こいつ、今、何て言った?
「飛び降りる?ここから?…今すぐ?」
「えぇ。時間のズレが小さい内に、えいやっと飛んでしまって下さい!」
上手く言いたいことが伝わってどこか満足気な死神。いや、いやいや、えいやって…。
「嫌だけど」
一拍、二拍、三拍。
「な、何故!?」
零れ落ちそうな程に目を見開いて固まっていた死神が、ようやっと動き出した。大きな声がキーンと頭に響く。死神は案外人間っぽいらしい。

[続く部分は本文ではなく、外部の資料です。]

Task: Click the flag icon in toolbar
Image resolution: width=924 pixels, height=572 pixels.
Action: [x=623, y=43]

「何故も何も、こういうのって人に指図されてすることじゃあないし」
「それは、そうですけれど…!」
「…?俺が今死なないと、何か困ることでもあるのか?」
「あ、う、それは…」
突然あーだのうーだの言ってさっと目を逸らし、言葉に詰まった死神。図星か。全くもってわかりやすい奴だ。世界の崩壊とかだったら困るが、一体全体何があるというのか。
死神は震える唇から恐る恐る声を出す。
「あなたの死にタイムラグが発生することで、来世に何かしらの…ペナルティが発生する可能性があります」
あぁ、なるほど。納得してコクリと頷く。
「それは確かに困るかもな。俺は一応来世を想って飛ぼうとしていた訳だし」
「そ、そうでしょう!?だから、ほら!」
うぉ、急に勢いづいた。人の話は最後まで聞いてほしい。
「いや、ほらと言われても。俺はさっきからずっと飛ばないって言ってるだろ。帰るわ」
「いや…あの…!」
ひらりとフェンスを飛び越えビルに戻る。まだ何か言いたげな死神は、ふるふると震えながら思考を彼方へ飛ばしていた。

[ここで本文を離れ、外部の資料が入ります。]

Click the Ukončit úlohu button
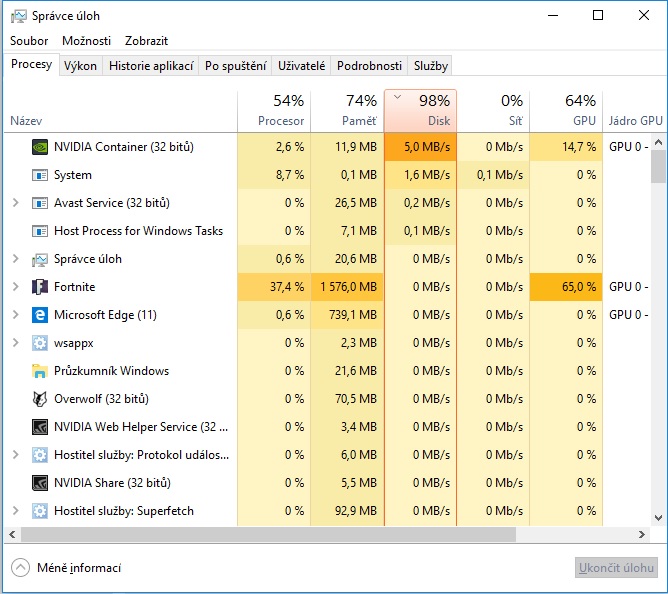This screenshot has height=594, width=668. [616, 568]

今の内に帰ってやろうか。いや、流石にそれは気の毒だろうか。と言うかそもそも、俺の死を願う死神相手に気の毒ってのはどうなのだろう。……もういい、やはり帰ってしまおう。
ぐっと体に力を入れてもたれかかっていたフェンスから体を起こそうとした丁度その時、死神が声を静かに上げた。それまでの少女の様なあどけない雰囲気を持つ声とはうって変わり、凪いだような静けさを持つ人知を超えた死神の声を。
「…無駄ですよ」
「は……?」
「貴方が死のうとしようがしまいが、全て無駄なことなのです。貴方の終わりは、もう世界に記されてしまったのですから」
月明かりの下滔々と語るその姿は、当に死神。
「これは生者に対して言って良いことなのか、私には結局計りきれませんでしたが…」
死神が複雑そうな顔で微笑む。
「貴方の死ぬ意志が消えようとも、貴方は今夜中に殺されてしまいますから」
不意に大きな音が鳴り、何事かと思う前に俺の体が傾く。死神の姿が段々遠のく中、俺の体はもうすぐでやっと眠りにつくだろう明るい街の中に吸い込まれていった。全身に鈍い衝撃が走るのは、もう少し後のことだろうとぼんやり思った。